Two journalists were in jail when CPJ conducted its annual census of imprisoned journalists on December 1. Security forces detained Fuad Rashid, editor-in-chief of the news Web site Mukalla Press, on May 4 in the southern city of Al-Mukalla, the news outlet reported. Authorities did not disclose the basis for the detention, although Mukalla Press had regularly covered unrest in the south.
Salah al-Saqldi, editor-in-chief of the Gulf Aden news Web site, was seized by security forces during a raid at his home in Khour Mikasr in Aden province on June 18, according to local news reports. Security forces confiscated his laptop and a camera. Gulf Aden had intensively covered the conflict in southern Yemen. According to local news reports, al-Saqldi was being held in a security services prison in Sana'a, but his family had not been allowed to see him. Authorities did not disclose any charges, according to local news reports.
Another journalist critical of the government disappeared. Muhammad al-Maqaleh, editor of Aleshteraki, a Web site affiliated with the opposition Socialist Party, was kidnapped by unidentified men on September 18, according to news accounts. Witnesses quoted in local news reports said that armed, masked men intercepted al-Maqaleh's car in Sana'a, dragged him into their vehicle, and sped away. The week before, al-Maqaleh had posted an article condemning military airstrikes that killed 87 people and injured more than 100. The victims were internal refugees, having escaped ongoing fighting in Saada City. Al-Maqaleh's whereabouts were unknown in late year.
Facing civil unrest not only in the south, authorities were acutely sensitive to any coverage they saw as critical of government actions. In July, the government launched a military operation against fighters with the Al-Huthi, a Shiite tribal group, in Saada region, northwest Yemen. The government has been fighting the group since 2004. In November, Saudi Arabia launched cross-border ground and air attacks against Al-Huthi rebels. Hundreds of civilians were killed and injured in those attacks, according to news accounts.
Al-Jazeera, which devoted extensive coverage to social unrest, was singled out by government leaders for criticism. "The Al-Jazeera channel has become a source for criticizing Yemeni society," Masaad al-Lahibi, a member of parliament, was quoted in local press reports as saying in July. "It airs what is being provided to it by forces that are against Yemen and its blessed unity."
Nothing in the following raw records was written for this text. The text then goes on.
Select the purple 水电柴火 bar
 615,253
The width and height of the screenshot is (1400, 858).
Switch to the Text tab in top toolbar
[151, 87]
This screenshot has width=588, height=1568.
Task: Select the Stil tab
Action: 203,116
The station reported several cases of harassment and attacks. On June 22, for example, masked men stoned the station's Aden correspondent, Fadel Mubarak, causing head injuries, journalists told CPJ. The assailants also stole Mubarak's camera. A month later, an unknown caller contacted Al-Jazeera's Sana'a office and left a threatening message for Bureau Chief Murad Hashem. "Tell the bureau chief that his death is imminent," Hashem quoted the caller as saying.
Government repression also targeted critical news Web sites. The newspapers Al-Masdar, Al-Tagheer, and Al-Share' said in May that their Web sites had been briefly blocked domestically. Arafat Mudabish, editor-in-chief of Al-Tagheer, told CPJ that he believed the site was targeted because of its coverage of the southern unrest. Mukalla Press, based in the southern province of Hadhramaut, was inaccessible in Yemen throughout the year.
International reporters descended in late year to cover the government's response to the local branch of Al-Qaeda, which had sponsored a failed Christmas Day attack on a U.S.-bound airliner. Amid the country's considerable civil unrest, Al-Qaeda's activities had drawn little domestic coverage during the year.